マグニフィセント・セブン (2016):映画短評
マグニフィセント・セブン (2016)ライター5人の平均評価: 3
むしろ原典の普遍性に気付かされる最新リメイク
オリジナル版『荒野の七人』は言うに及ばず、これまで世界中で数えきれないほどリメイクされ、パクられてきた『七人の侍』のストーリーを、鬼才アントン・フークアがどう料理するのか興味津々だっただけに、あまりの直球ぶりに違った意味で驚いた。基本プロットはストレートな焼き直しだ。
人種の多様性を重視したキャラ設定など、僅かな変更によってトランプ時代の米国社会に対する警鐘が垣間見える点は面白い。それだけ原典が普遍的なのだ。とはいえ、アクションに比重を置きすぎてドラマが希薄になってしまった感は否めず、予想通りの展開がサクサクと進んでいくため、クライマックスへ向けての盛り上がりもいまひとつ。全体的に惜しい。
多種多様なガンマンを率いるリーダーの動機は崇高とはいえない
痛快な銃撃戦で目を楽しませてくれる名作リメイクにしてウエスタンの再生だが、物語は今を映す鏡だ。独裁から村を救済するよう、黒人ガンマンに依頼するのは女性。原点に囚われすぎず、役者の個性を生かし「7人」の人種は多種多様。菊千代に当たる両義的な存在はなく、ガンマンと村人のドラマは希薄だが、ポイントは主人公が身を投じる動機だ。勘兵衛の「この飯おろそかには食わんぞ」に当たる大義名分なきままの参戦。理由が語られるとき、往年のジャンルの殻を被った、現代的な“負の連鎖”の物語であることが明らかになる。その動機は決してマグニフィセント(崇高)とは言えない。
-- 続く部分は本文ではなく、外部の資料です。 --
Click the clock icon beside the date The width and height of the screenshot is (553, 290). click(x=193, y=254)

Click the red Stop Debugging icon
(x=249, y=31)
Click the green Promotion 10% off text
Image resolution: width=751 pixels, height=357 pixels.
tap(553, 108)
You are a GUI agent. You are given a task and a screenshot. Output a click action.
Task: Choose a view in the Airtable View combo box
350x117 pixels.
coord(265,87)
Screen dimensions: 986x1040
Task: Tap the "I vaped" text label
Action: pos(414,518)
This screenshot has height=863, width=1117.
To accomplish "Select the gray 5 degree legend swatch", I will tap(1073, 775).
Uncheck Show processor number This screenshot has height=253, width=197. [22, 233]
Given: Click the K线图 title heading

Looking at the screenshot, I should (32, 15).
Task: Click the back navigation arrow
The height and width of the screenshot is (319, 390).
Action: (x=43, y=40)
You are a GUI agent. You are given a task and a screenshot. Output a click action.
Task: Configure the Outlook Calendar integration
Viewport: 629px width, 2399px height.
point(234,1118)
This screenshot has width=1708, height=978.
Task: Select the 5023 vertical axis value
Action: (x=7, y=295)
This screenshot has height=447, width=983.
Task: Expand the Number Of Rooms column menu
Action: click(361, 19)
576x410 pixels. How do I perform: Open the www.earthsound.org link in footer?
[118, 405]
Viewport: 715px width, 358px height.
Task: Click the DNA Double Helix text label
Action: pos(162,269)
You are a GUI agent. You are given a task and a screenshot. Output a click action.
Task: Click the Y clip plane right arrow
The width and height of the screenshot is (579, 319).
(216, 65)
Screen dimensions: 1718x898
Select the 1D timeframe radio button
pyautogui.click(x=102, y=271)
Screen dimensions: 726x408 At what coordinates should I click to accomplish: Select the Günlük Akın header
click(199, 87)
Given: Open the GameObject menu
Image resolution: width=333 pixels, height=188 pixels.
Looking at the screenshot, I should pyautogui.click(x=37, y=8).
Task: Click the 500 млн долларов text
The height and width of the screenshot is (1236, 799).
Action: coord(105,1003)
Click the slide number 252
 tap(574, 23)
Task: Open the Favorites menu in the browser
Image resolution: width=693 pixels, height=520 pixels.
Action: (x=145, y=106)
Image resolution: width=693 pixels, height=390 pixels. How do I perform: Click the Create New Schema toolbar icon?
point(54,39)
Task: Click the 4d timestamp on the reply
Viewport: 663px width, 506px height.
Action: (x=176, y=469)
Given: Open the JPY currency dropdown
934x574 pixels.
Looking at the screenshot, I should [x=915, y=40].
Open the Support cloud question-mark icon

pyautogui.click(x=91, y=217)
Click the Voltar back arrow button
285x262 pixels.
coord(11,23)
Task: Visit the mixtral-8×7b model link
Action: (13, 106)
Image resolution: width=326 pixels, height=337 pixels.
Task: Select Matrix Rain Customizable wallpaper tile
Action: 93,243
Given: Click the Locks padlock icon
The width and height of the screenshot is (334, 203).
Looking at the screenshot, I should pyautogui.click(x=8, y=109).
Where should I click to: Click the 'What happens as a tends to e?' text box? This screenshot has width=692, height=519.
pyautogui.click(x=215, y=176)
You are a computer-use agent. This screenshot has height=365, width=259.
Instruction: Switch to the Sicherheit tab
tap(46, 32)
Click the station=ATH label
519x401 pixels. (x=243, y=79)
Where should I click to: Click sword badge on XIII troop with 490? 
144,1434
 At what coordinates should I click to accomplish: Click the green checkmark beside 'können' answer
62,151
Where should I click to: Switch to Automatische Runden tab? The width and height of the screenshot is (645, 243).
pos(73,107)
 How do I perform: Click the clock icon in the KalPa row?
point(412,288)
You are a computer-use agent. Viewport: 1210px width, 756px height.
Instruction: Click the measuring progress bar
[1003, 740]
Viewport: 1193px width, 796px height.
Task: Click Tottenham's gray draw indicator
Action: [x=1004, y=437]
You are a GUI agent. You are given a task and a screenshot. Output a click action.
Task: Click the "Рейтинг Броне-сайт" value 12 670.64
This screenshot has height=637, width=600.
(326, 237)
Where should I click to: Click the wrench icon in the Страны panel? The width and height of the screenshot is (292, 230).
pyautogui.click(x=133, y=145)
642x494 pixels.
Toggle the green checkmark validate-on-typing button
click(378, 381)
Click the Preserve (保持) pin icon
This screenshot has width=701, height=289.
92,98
生き残るガンマンたちの人種はアイロニーに満ちているが。
アクションヒーローものとしてはアリ、でもカタルシスが足らん
『七人の侍』も『荒野の七人』も傑作なので、リメイクしなくてもいいのではと思うが、西部劇を現代風に焼き直して若い観客に見てもらえる意義は認めたい。フークワ組のデンゼルやイーサンはいい仕事しているし、ハリウッド俳優に負けないオーラを発するビョンホンも魅力たっぷり。ただしキャラ設定の変更と旧作にあった村人との交流はじめとする人間ドラマをカットしたので、7人の目的が“弱きを助け、強気をくじく”に見えないのが惜しい。期待していたカタルシスが得られない!? ただしガン・アクションや戦いぶりはすごく派手になっているので、アクションヒーローものとしては楽しめる。
温かい目で見るのがベスト!
どう作ったって、『荒野の七人』の足元に及ばないにしろ、そこは毎度何かしら爪痕を残すアントワーン・フークア監督。盟友デンゼル・ワシントンと、『トレーニング・デイ』好きはニンマリあり、クリス・プラットなどのキャラ押し、ドンパチ・メインという、どこかで『許されざる者』も頭の中にありながら、ターゲットを西部劇初心者に向けている。133分と、オリジナル+5分の尺も現代風だが、西部劇特有の空気感を醸し出すうえ、ある程度のキャラ説明にはしょうがないこと。オリジナルに思い入れがあるほど驚愕なオチなど、謎な部分もいくつか見られるが、遺作となったジェームズ・ホーナーのスコアが身に沁み、それどころではない。
7人と監督、それぞれの個性と得意技が炸裂!
なにしろ、主要登場人物が7人もいる。さらにそれを演じるのが、デンゼル・ワシントン、クリス・プラットら当世の人気俳優たち。そのそれぞれに魅力的かつ判別しやすい性格を与え、さらに各自にその個性と結びついた得意な武器を持たせる。そのうえで、アクションシーン中に、7人それぞれの個性を際立たせる見せ場を作る。それだけでも至難の技だが、本作はそれを目指してしっかり実現している。そして、クライマックスの銃撃戦の弾丸一つ一つの重さを感じさせる演出は、アントワン・フークワ監督の見せ場。
映画全体を通して画面中の空がどんどん青さと広さを増していき、最後に「荒野の七人」の主題歌が鳴り響く。